2. Don't call your repositories from your views
Consider this line in an MVC view:
@foreach(var post in Model.RelatedPosts) {
...
}
It seems innocent enough. But if we take a look at what exactly that model property is hiding:
public class MyViewModel {
public IList<BlogPost> RelatedPosts {
get { return new BlogRepository().GetRelatedPosts(this.Tags); }
}
}
Your "view model" has business logic in it on top of calling a data access method directly. Now you've introduced data access code somewhere it doesn't belong and hidden it inside a property. Move that into the controller so you can wrangle it in and populate the view model conciously.
This is a good opportunity to point out that implementing proper unit tests would uncover issues like this; because you definitely can't intercept calls to something like that and then you'd realize injecting a repository into a view model is probably not something you want to be doing.
3. Use partials and child actions to your advantage
If you need to perform business logic in a view, that should be a sign you need to revisit your view model and logic. I don't think it's advisable to do this in your MVC Razor view:
@{
var blogController = new BlogController();
}
<ul>
@foreach(var tag in blogController.GetTagsForPost(p.Id)) {
<li>@tag.Name</li>
}
</ul>
Putting business logic in the view is a no-no, but on top of that you're creating acontroller! Move that into your action method and use that view model you made for what it's intended for. You can also move that logic into a separate action method that only gets called inside views so you can cache it separately if needed.
//In the controller:
[ChildActionOnly]
[OutputCache(Duration=2000)]
public ActionResult TagsForPost(int postId) {
return View();
}
//In the view:
@{Html.RenderAction("TagsForPost", new { postId = p.Id });}
Notice the ChildActionOnly attribute.

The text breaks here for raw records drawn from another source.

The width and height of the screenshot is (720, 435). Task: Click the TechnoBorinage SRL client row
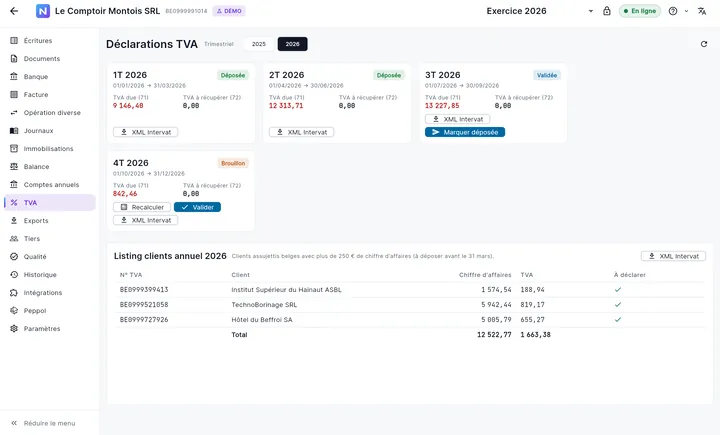(410, 305)
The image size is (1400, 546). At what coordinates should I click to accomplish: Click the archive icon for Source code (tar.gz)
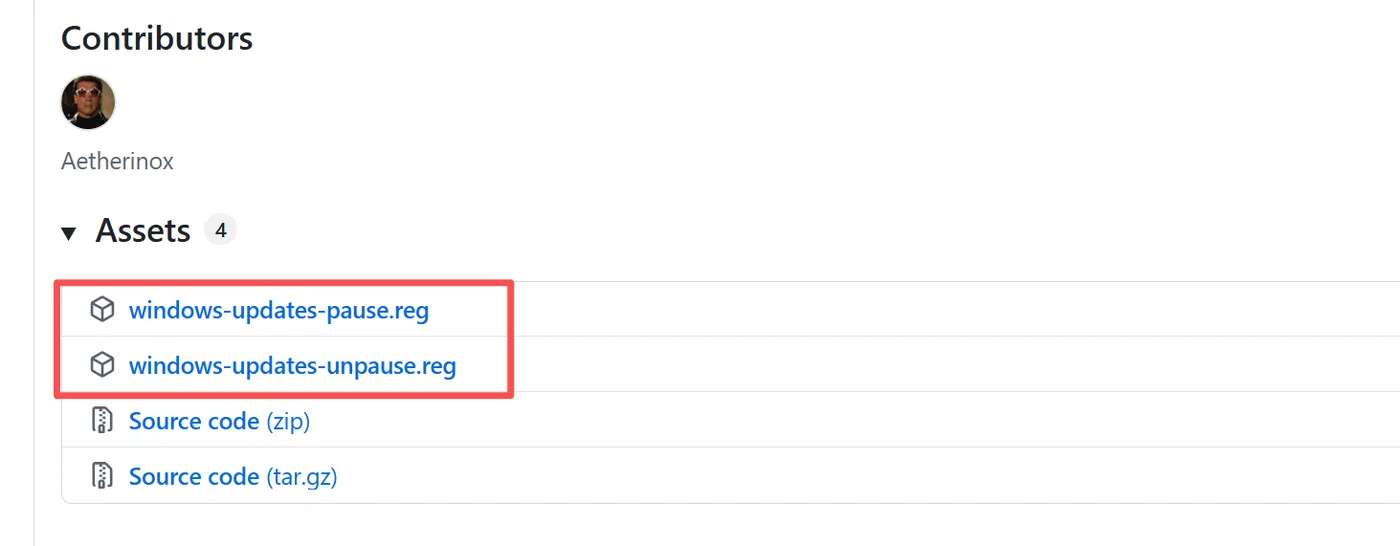(102, 476)
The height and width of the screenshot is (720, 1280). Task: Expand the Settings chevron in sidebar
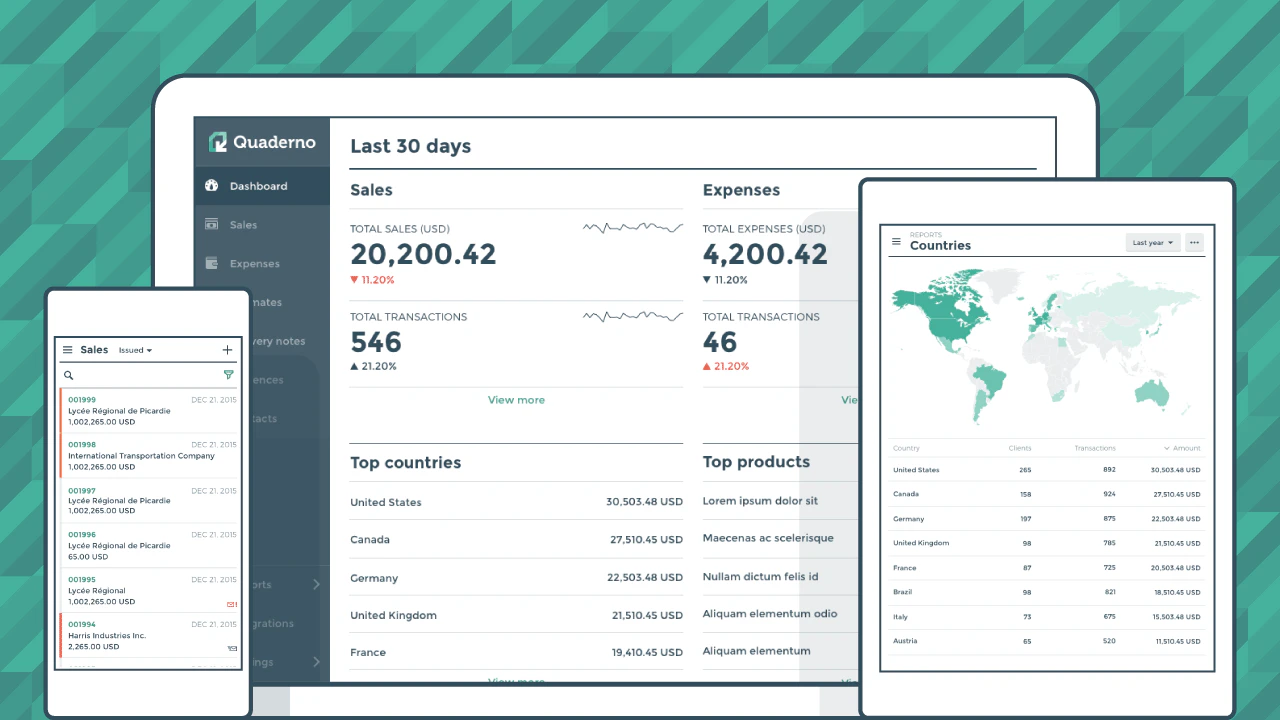(316, 662)
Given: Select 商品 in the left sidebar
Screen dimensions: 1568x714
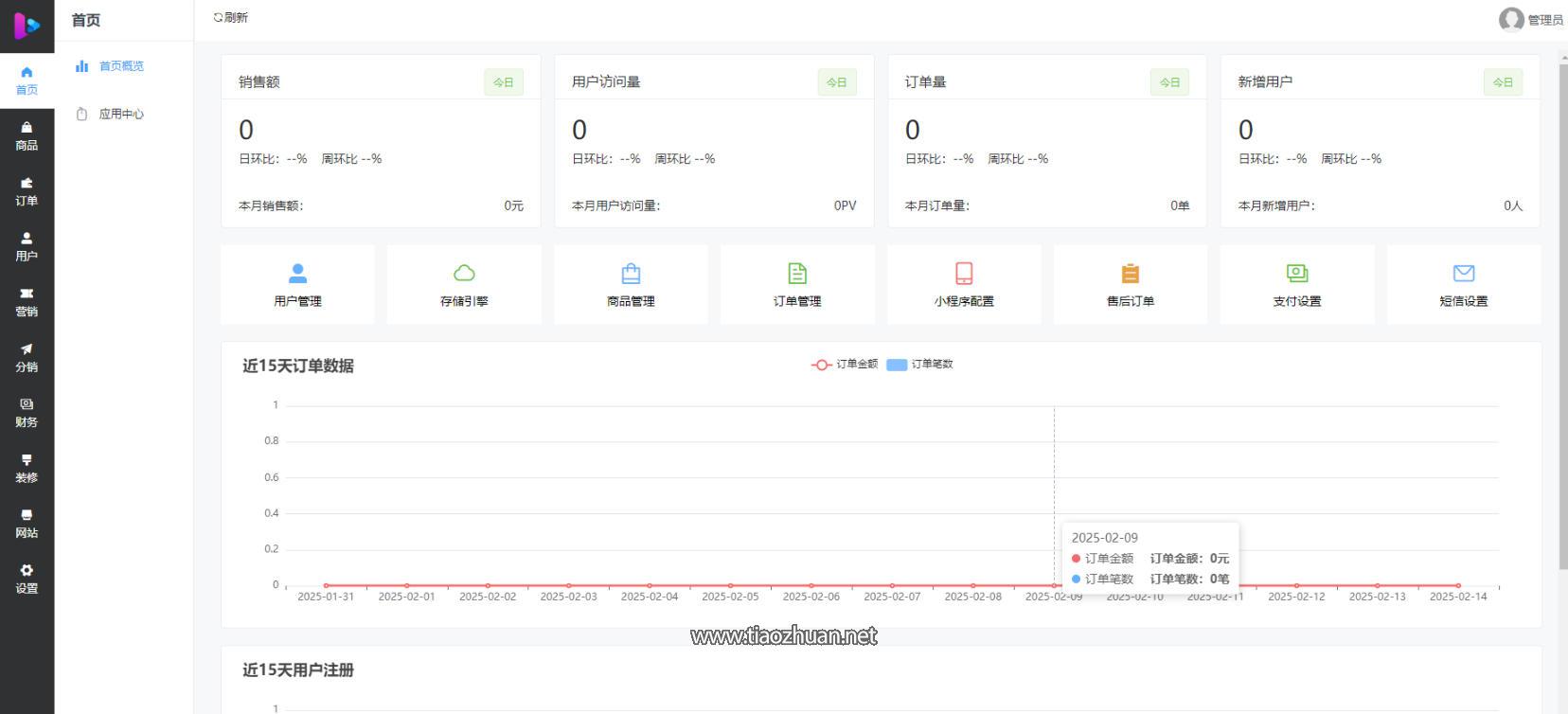Looking at the screenshot, I should pos(27,136).
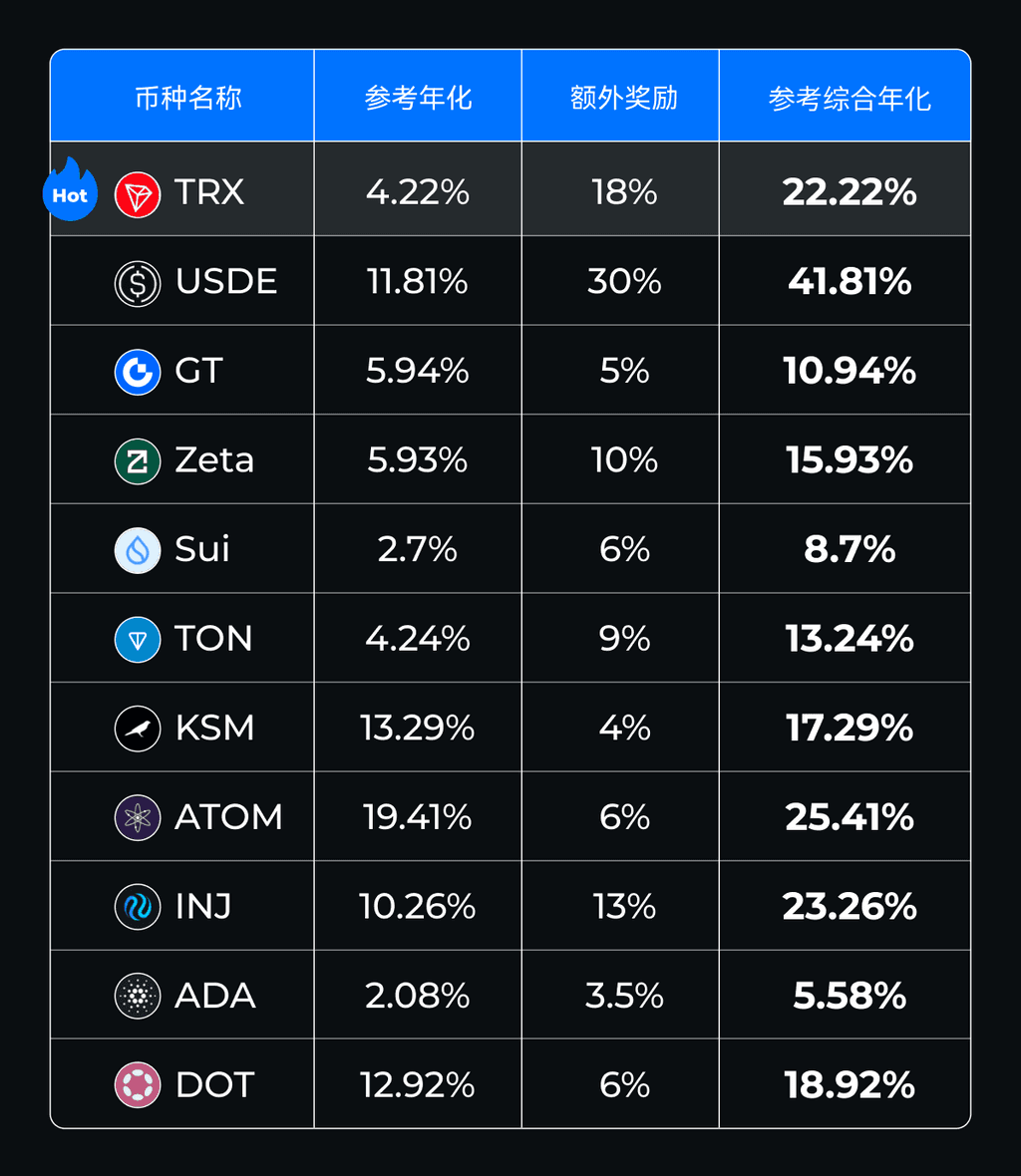Click the 额外奖励 column header
This screenshot has width=1021, height=1176.
[x=623, y=99]
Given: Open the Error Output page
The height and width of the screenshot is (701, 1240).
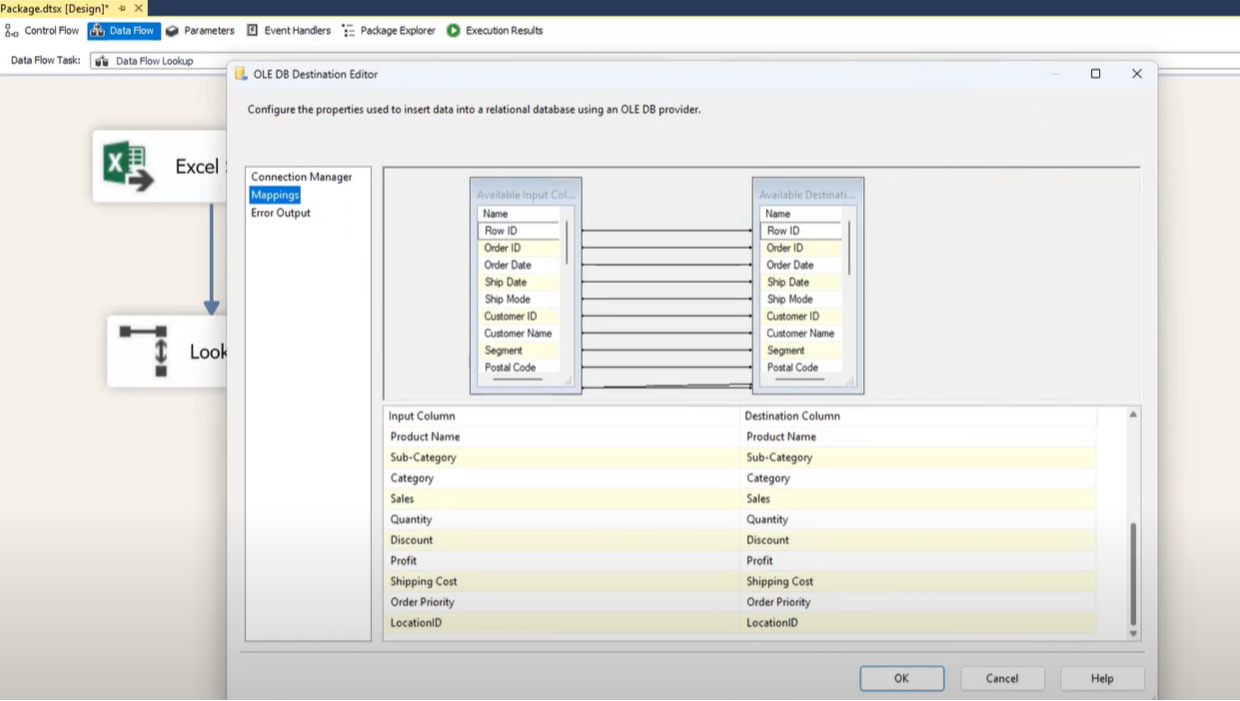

From MSDN:
Any method that is marked with ChildActionOnlyAttribute can be called only with the Action or RenderAction HTML extension methods.
This means people can't see your child action by manipulating the URL (if you're using the default route).
Partial views and child actions are useful tools in the MVC arsenal; use them to your advantage!
4. Cache what matters
Given the code smells above, what do you think will happen if you only cached your view model?
public ActionResult Index() {
var homepageViewModel = HttpContext.Current.Cache["homepageModel"] as HomepageViewModel;
if (homepageViewModel == null) {
homepageViewModel = new HomepageViewModel();
homepageViewModel.RecentPosts = _blogRepository.GetNewestPosts(5);
HttpContext.Current.Cache.Add("homepageModel", homepageViewModel, ...);
}
return View(homepageViewModel);
}
Nothing! There will not be any performance gain because you're accessing the data layer through a controller variable in the view and through a property in the view model... caching the view model won't help anything.
Instead, consider caching the output of the MVC action instead:
[OutputCache(Duration=2000)]
public ActionResult Index() {
var homepageViewModel = new HomepageViewModel();
homepageViewModel.RecentPosts = _blogRepository.GetNewestPosts(5);
return View(homepageViewModel);
}
Notice the handy OutputCache attribute. MVC supports ASP.NET Output Caching; use it to your advantage when it applies. If you are going to cache the model, your model needs to essentially be a POCO with automatic (and read-only) properties... not something that calls other repository methods.
Conclusion
I hope with tutorial above, it will help you to minimize your memory usage on the server.